El 11 de mayo de 1935, abría sus puertas en el Ateneo de Santa Cruz de Tenerife la Segunda Exposición Internacional del Surrealismo. La muestra, que contó con la presencia del líder del grupo, el poeta André Breton, constituyó un suceso extraordinario para el Archipiélago de la época y, entonces —y aún hoy—, una referencia mundial de las actividades del movimiento.
La iniciativa se produjo gracias a la mediación del pintor canario Óscar Domínguez y el equipo de redacción de Gaceta de Arte (1932- 1936), una revista editada en Tenerife que dirigía Eduardo Westerdahl, la principal publicación de la vanguardia española.
Según el trabajo de la profesora de Arte Contemporáneo Pilar Carreño Corbella para su libro Los surrealistas en Tenerife en el que la estudiosa aporta documentación inédita sobre aquella visita y la exposición, cuando Domínguez entra en contacto con el círculo surrealista de París se empieza a gestar la llegada de Breton a la Isla. «Creo que Domínguez, para ganar posiciones dentro del grupo, les habló de Tenerife, de las playas, de un lugar de ensueño, del trópico… Y les organizó un viaje.

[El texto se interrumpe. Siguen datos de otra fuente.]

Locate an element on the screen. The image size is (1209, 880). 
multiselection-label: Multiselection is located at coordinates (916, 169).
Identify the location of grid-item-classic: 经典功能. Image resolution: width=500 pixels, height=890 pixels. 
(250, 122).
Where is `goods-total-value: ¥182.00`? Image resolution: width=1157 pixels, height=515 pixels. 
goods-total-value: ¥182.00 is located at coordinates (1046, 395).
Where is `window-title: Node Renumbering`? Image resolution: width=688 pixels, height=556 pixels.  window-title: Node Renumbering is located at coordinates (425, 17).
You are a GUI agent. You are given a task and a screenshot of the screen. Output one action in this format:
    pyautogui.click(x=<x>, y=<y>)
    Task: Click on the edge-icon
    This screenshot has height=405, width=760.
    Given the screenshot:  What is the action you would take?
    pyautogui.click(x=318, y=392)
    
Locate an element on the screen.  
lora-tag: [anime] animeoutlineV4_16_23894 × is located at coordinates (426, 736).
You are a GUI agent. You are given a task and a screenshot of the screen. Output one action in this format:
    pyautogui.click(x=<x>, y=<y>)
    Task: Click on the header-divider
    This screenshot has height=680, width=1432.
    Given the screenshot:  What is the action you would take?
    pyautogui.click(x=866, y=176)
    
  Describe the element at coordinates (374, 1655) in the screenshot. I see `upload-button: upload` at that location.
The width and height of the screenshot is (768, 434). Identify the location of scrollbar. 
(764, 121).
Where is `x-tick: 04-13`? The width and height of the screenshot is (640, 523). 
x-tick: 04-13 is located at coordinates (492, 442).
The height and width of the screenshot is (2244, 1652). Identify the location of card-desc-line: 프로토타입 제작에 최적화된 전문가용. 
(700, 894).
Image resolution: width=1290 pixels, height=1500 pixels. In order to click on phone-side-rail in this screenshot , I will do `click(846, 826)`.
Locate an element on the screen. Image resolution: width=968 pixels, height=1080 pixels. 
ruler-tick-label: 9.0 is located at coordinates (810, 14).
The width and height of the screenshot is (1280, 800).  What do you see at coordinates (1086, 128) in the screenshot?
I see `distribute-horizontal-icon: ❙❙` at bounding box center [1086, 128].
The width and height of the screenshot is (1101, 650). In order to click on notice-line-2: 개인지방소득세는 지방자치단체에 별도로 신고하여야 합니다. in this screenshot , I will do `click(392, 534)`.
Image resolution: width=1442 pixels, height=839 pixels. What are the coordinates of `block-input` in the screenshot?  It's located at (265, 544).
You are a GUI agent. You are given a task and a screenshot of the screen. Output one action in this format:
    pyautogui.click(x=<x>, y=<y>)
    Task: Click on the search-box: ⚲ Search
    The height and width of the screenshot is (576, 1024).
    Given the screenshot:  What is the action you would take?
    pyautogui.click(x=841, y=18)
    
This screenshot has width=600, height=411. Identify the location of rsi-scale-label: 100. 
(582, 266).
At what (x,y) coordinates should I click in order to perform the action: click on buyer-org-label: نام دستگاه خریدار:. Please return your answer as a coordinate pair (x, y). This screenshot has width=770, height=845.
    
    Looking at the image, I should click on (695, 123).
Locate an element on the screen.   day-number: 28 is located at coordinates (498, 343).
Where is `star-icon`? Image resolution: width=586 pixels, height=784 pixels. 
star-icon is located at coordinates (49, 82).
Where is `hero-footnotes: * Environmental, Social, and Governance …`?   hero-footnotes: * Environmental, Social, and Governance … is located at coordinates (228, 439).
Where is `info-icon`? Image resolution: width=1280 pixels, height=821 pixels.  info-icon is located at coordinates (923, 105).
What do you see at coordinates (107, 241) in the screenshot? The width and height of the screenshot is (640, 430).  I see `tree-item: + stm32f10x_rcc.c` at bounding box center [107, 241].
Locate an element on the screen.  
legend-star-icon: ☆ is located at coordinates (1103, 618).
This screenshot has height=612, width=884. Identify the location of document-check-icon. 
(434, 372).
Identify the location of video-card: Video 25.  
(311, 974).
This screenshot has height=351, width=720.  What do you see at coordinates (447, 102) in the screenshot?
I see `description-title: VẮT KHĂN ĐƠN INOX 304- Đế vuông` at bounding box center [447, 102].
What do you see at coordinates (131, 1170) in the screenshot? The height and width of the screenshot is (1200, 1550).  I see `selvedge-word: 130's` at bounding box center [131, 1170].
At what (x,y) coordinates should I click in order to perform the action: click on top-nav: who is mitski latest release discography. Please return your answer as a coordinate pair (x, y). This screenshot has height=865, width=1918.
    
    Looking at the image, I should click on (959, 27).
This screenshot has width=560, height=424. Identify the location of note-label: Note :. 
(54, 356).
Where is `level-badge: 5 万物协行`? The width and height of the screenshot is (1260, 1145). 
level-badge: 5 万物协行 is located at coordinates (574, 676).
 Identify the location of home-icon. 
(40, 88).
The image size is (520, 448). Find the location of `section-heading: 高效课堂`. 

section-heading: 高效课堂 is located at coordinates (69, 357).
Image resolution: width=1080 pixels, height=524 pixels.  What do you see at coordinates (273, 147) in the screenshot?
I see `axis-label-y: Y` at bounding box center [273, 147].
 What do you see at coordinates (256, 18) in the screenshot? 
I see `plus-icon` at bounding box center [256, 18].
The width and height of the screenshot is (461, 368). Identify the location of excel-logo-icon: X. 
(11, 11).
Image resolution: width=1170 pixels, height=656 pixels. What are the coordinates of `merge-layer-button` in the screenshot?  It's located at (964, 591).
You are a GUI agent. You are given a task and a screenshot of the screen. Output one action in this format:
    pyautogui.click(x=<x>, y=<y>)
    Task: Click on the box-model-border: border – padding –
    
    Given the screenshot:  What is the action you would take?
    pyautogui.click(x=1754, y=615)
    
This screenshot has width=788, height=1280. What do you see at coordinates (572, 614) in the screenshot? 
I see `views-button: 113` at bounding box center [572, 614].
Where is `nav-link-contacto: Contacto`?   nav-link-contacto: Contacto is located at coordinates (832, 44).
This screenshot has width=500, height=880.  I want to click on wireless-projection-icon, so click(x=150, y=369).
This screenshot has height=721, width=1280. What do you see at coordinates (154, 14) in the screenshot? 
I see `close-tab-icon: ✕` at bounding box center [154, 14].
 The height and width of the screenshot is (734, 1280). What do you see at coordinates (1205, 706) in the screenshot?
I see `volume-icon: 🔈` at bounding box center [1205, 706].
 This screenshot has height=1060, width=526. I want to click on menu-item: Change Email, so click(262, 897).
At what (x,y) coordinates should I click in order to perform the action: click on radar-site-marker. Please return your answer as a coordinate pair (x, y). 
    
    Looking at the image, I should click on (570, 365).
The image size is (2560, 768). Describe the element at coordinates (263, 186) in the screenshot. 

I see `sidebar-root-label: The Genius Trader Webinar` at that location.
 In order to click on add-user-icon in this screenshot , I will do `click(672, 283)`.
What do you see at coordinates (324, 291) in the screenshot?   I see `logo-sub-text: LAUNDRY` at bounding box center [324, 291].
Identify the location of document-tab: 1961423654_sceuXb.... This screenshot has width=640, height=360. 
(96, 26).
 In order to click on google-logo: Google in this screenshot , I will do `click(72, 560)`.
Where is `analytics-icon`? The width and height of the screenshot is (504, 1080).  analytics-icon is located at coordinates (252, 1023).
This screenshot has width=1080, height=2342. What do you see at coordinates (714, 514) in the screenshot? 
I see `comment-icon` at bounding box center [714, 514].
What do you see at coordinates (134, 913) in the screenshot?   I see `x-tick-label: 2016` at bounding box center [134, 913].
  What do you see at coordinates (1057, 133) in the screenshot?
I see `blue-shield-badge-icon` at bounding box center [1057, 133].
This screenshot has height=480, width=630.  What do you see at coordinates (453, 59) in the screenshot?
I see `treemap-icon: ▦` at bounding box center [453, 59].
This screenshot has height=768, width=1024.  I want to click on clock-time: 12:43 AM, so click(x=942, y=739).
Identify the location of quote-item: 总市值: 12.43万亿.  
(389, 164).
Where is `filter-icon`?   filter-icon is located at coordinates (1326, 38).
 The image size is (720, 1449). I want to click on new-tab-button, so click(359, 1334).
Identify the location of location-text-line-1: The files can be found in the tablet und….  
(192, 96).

El contaba aquí con el apoyo del grupo de Gaceta de Arte y les escribió diciéndoles que Breton quería venir», explicaba Carreño en una entrevista con motivo de la edición del libro. El tema quedó estancado hasta que Westerdhal se movió entre sus amistades y la gente de la revista, consiguiendo unas dos mil pesetas de la época para empezar a cubrir los gastos.
En el Ateneo de Santa Cruz de Tenerife se exhibieron en total 77 obras de una nómina imponente de autores de lo más granado del surrealismo europeo y nacional. Arp, Brauner, Chirico, Dalí, Domínguez, Ernst, Tanguy, Valentine Hugo, Magritte, Miró, Oppenheim, Picasso, Man Ray, Styrsky, Duchamp, Giacomett, l-Iehry, Marcel Jean, Styrsky, Hans Bellmer, Dora Maar…
En aquellos días de mayo de 1935, la sociedad tinerfeña de la Segunda República contempló atónita las propuestas artísticas entre las que se encontraban La libre inclinación del deseo (en la imagen) y El reflejo craneano, de Salvador Dalí. Los visitantes podían hacerse con auténticas gangas: los cuadros de Dalí costaban unas 1.200 pesetas y se podía adquirir un Miró por solo 250. Sin embargo, ni una sola obra mereció la inversión de la burguesía santacrucera.